By Charles L. Rulon
Emeritus, Life & Health Sciences
Long Beach City College
Introduction
In 2000, 12 years after RU-486 (a.k.a. Mifepristone or the abortion pill) became available in France, the U.S Food and Drug Administration finally approved it (with several restrictions) for the early medical termination of pregnancies. By 2008 medical abortions accounted for about one-fourth of all abortions nationwide.
Why the 12 year delay? Because since the late 1970s there has been a “civil war” of sorts in the U.S. over abortion. There have been bombings, shootings, death threats, clinic destruction and physicians murdered. Anti-choice literature continues to claim that it’s no coincidence that RU-486 was produced by the same German company that made the poison gas for the death camps in Nazi Germany.

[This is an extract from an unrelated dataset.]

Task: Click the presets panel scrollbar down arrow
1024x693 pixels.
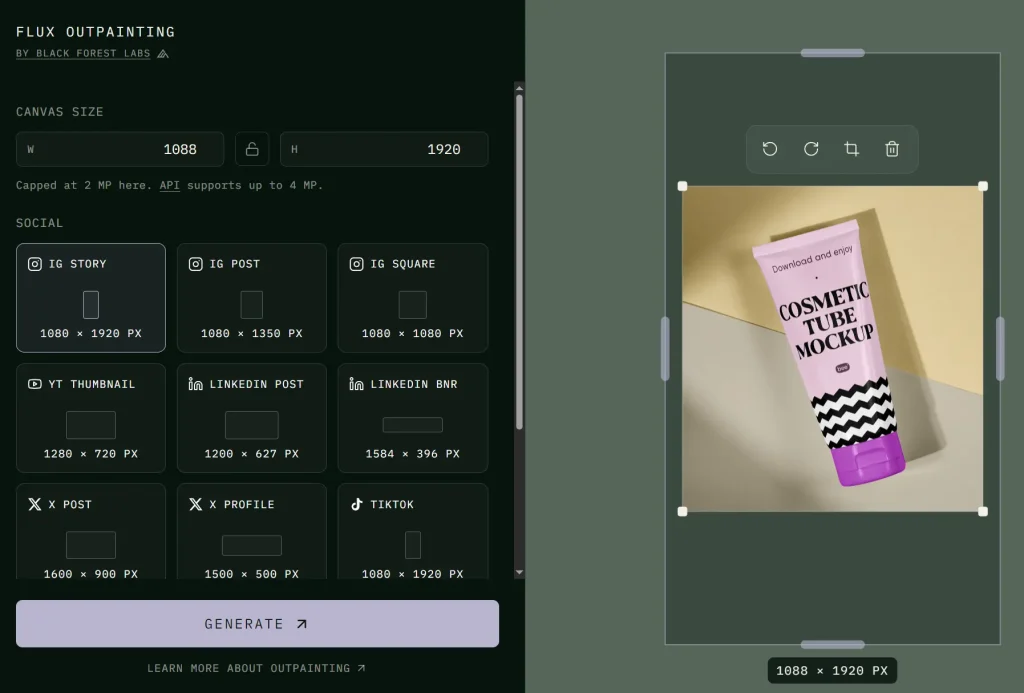Action: click(x=519, y=572)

Yet, comparing the U.S. to Nazi Germany presents a window to the extremist world-view of anti-choice activists. The many pro-choice religious, social and medical groups that endorse a woman’s right to choose would never have done so if they had believed for one second that abortion was equivalent to murdering babies.[1]
The Republicans in Congress and in state legislatures continue to be strongly anti-abortion. In just the first seven months of 2011, some 472 anti-choice state bills had already been introduced. Today, 87% of all counties in the U.S. no longer even do early abortions.
But Mifepristone could potentially diffuse much of America’s (and many developing nations) current abortion “civil war”. It could do this:
a) By moving abortions out of the easily picketed (and bombed) public clinics into the privacy of a doctor’s office and the privacy of one’s own home;
b) By encouraging very early abortions (safer, cheaper, less upsetting, more politically tenable than later ones);
c) By causing a miscarriage that is indistinguishable from a natural one (especially important for women in countries where they risk arrest if they seek help in a hospital after a botched abortion); and
d) By greatly increasing the number of physicians willing to do abortions. Over one-third of doctors interviewed in the U.S. have said they would be willing to dispense Mifepristone in the privacy of their offices.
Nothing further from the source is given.